Use of the service in Saudi Arabia has grown dramatically over the past year. In July, Twitter CEO Dick Costolo announced that the country was home to the fastest-growing base of Twitter users, up 3000 percent during the month of June. Between the first and second halves of the year, that number increased even more according to a third party service, increasing another 40 percent.
That growth coincided with ongoing protests in the country. Beginning in early 2011 in concert with the Arab Spring protests, sporadic protests continued in Saudi Arabia into 2012. People marched through cities, launched demonstrations at universities, held sit-ins. A number of protestors were killed.
It didn't take long to draw a parallel between the activity on Twitter and in the streets. Last October, The New York Times published an article, "Twitter Gives Saudi Arabia a Revolution of Its Own."
Open criticism of this country’s royal family, once unheard-of, has become commonplace in recent months. Prominent judges and lawyers issue fierce public broadsides about large-scale government corruption and social neglect. Women deride the clerics who limit their freedoms. Even the king has come under attack.
All this dissent is taking place on the same forum: Twitter.
The paper interviewed a number of users in the country who celebrated the tool. "Twitter has revealed a great frustration and a popular refusal of the current situation," one cleric told the paper.

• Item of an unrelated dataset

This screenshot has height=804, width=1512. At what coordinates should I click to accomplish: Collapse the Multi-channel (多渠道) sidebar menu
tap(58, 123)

Despite "a few ham-handed efforts" to curtail Twitter, it wrote, it was still "a remarkable vista" into life in the country.
Those efforts are becoming less ham-handed. In March, Saudi Arabian authorities announced that they planned to end the practice of allowing users to sign up for Twitter anonymously. Al Jazeera reported on the effort.
"There are people who misuse the social networking and try to send false information and false evaluation of the situation in the kingdom and the way the policemen in the kingdom are dealing with these situations," said Major General Mansour Turki, the security spokesman, at a news conference on Mar 8.
At a separate interview with Reuters this month, Turki argued that a small number of supporters of al Qaeda and activists from Saudi Arabia's Shia minority used social media to stir wider sympathy for their goals and social unrest.
This is a tricky strategy. Writing in The International Herald Tribune, Daniel Nisman, an expert in online security, explored how a crackdown might drive users to other services.
For one of the most Internet-privy societies on the planet, any move to link Twitter accounts with personal ID numbers would result in a mass exodus to other online forums that are not monitored. Saudi Arabia ranks number one in the world for Twitter users per-capita, with an estimated 51 percent of all Saudi Internet users maintaining an account with the social media network. Analysts suggest that any such move would result in a 60 percent reduction of Twitter usage in the country — a true window onto how many Saudis are voicing dissent against their government.
A better strategy, perhaps, in a deeply religious country: imply that the tools are sacrilegious. The recent comments by Sheikh Abdul Latif Abdul Aziz al-Sheikh — which focused on social media at large, not just Twitter — weren't the first time a religious leader has spoken out. In April, a government-appointed imam called Twitter a "threat to national unity," as Nisman reports.
For Americans, largely used to dismissing claims that unimportant behaviors might result in eternal damnation, the idea that Twitter would result in such a punishment seems ridiculous. For users in Saudi Arabia, however, it might carry more weight. Not necessarily in a religious sense — but because it serves as a reminder that the government continues to grow more wary of their online activity.